__Problem to work on__.
Please return the following data exactly as it appears, every line unchanged.

__Exercise input__.
--

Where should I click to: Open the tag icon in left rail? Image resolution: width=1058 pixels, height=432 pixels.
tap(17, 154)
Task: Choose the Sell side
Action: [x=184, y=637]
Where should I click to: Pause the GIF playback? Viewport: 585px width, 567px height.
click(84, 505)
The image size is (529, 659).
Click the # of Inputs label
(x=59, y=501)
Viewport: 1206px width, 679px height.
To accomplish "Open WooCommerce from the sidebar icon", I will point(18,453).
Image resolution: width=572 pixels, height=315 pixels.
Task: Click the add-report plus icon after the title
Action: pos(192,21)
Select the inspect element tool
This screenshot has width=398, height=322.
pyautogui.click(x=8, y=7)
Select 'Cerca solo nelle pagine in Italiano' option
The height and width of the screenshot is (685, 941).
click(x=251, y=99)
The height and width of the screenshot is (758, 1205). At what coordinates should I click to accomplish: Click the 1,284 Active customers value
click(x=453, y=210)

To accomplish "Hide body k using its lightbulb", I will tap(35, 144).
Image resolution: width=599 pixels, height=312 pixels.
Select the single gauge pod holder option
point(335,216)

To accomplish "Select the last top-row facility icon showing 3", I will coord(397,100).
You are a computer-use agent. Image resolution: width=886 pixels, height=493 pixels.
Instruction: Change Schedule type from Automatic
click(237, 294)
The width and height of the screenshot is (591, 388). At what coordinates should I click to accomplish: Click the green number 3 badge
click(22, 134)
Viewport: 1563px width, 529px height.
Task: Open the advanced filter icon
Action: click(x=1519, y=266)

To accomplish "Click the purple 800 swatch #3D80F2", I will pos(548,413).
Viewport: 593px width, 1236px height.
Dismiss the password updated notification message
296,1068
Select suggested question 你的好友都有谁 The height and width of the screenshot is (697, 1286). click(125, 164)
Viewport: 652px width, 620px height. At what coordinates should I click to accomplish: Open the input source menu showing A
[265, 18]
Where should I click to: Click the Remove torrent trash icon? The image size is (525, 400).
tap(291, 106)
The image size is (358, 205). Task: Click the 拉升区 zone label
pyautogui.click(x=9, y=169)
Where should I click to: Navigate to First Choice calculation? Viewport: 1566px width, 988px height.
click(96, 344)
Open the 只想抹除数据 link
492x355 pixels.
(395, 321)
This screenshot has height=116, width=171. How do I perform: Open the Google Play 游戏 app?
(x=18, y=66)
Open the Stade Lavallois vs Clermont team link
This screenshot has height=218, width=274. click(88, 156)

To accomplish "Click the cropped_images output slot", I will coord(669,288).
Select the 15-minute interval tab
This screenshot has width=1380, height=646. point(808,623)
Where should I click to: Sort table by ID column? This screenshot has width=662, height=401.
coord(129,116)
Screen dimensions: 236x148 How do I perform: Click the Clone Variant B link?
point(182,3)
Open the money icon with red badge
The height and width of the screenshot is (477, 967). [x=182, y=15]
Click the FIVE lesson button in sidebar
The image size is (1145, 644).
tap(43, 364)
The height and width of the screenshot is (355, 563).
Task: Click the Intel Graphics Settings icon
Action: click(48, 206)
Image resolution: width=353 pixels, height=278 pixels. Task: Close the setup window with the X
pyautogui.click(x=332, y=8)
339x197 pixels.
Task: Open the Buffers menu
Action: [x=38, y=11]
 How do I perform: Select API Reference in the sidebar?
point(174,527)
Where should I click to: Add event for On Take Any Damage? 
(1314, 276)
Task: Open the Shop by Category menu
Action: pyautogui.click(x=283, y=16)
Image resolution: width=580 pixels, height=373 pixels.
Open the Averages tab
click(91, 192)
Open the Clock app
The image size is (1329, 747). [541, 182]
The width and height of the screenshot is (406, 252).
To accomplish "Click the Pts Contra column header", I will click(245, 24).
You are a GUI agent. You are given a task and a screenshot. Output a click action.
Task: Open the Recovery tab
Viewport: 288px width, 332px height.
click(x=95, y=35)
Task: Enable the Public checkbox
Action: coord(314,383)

--

__Task result__.
Where should I click to: Open the tag icon in left rail? Image resolution: width=1058 pixels, height=432 pixels.
tap(17, 154)
Task: Choose the Sell side
Action: [x=184, y=637]
Where should I click to: Pause the GIF playback? Viewport: 585px width, 567px height.
click(84, 505)
The image size is (529, 659).
Click the # of Inputs label
(x=59, y=501)
Viewport: 1206px width, 679px height.
To accomplish "Open WooCommerce from the sidebar icon", I will point(18,453).
Image resolution: width=572 pixels, height=315 pixels.
Task: Click the add-report plus icon after the title
Action: pos(192,21)
Select the inspect element tool
This screenshot has width=398, height=322.
pyautogui.click(x=8, y=7)
Select 'Cerca solo nelle pagine in Italiano' option
The height and width of the screenshot is (685, 941).
click(x=251, y=99)
The height and width of the screenshot is (758, 1205). At what coordinates should I click to accomplish: Click the 1,284 Active customers value
click(x=453, y=210)

To accomplish "Hide body k using its lightbulb", I will tap(35, 144).
Image resolution: width=599 pixels, height=312 pixels.
Select the single gauge pod holder option
point(335,216)

To accomplish "Select the last top-row facility icon showing 3", I will coord(397,100).
You are a computer-use agent. Image resolution: width=886 pixels, height=493 pixels.
Instruction: Change Schedule type from Automatic
click(237, 294)
The width and height of the screenshot is (591, 388). At what coordinates should I click to accomplish: Click the green number 3 badge
click(22, 134)
Viewport: 1563px width, 529px height.
Task: Open the advanced filter icon
Action: click(x=1519, y=266)

To accomplish "Click the purple 800 swatch #3D80F2", I will pos(548,413).
Viewport: 593px width, 1236px height.
Dismiss the password updated notification message
296,1068
Select suggested question 你的好友都有谁 The height and width of the screenshot is (697, 1286). click(125, 164)
Viewport: 652px width, 620px height. At what coordinates should I click to accomplish: Open the input source menu showing A
[265, 18]
Where should I click to: Click the Remove torrent trash icon? The image size is (525, 400).
tap(291, 106)
The image size is (358, 205). Task: Click the 拉升区 zone label
pyautogui.click(x=9, y=169)
Where should I click to: Navigate to First Choice calculation? Viewport: 1566px width, 988px height.
click(96, 344)
Open the 只想抹除数据 link
492x355 pixels.
(395, 321)
This screenshot has height=116, width=171. How do I perform: Open the Google Play 游戏 app?
(x=18, y=66)
Open the Stade Lavallois vs Clermont team link
This screenshot has height=218, width=274. click(88, 156)

To accomplish "Click the cropped_images output slot", I will coord(669,288).
Select the 15-minute interval tab
This screenshot has width=1380, height=646. point(808,623)
Where should I click to: Sort table by ID column? This screenshot has width=662, height=401.
coord(129,116)
Screen dimensions: 236x148 How do I perform: Click the Clone Variant B link?
point(182,3)
Open the money icon with red badge
The height and width of the screenshot is (477, 967). [x=182, y=15]
Click the FIVE lesson button in sidebar
The image size is (1145, 644).
tap(43, 364)
The height and width of the screenshot is (355, 563).
Task: Click the Intel Graphics Settings icon
Action: click(48, 206)
Image resolution: width=353 pixels, height=278 pixels. Task: Close the setup window with the X
pyautogui.click(x=332, y=8)
339x197 pixels.
Task: Open the Buffers menu
Action: [x=38, y=11]
 How do I perform: Select API Reference in the sidebar?
point(174,527)
Where should I click to: Add event for On Take Any Damage? 
(1314, 276)
Task: Open the Shop by Category menu
Action: pyautogui.click(x=283, y=16)
Image resolution: width=580 pixels, height=373 pixels.
Open the Averages tab
click(91, 192)
Open the Clock app
The image size is (1329, 747). [541, 182]
The width and height of the screenshot is (406, 252).
To accomplish "Click the Pts Contra column header", I will click(245, 24).
You are a GUI agent. You are given a task and a screenshot. Output a click action.
Task: Open the Recovery tab
Viewport: 288px width, 332px height.
click(x=95, y=35)
Task: Enable the Public checkbox
Action: coord(314,383)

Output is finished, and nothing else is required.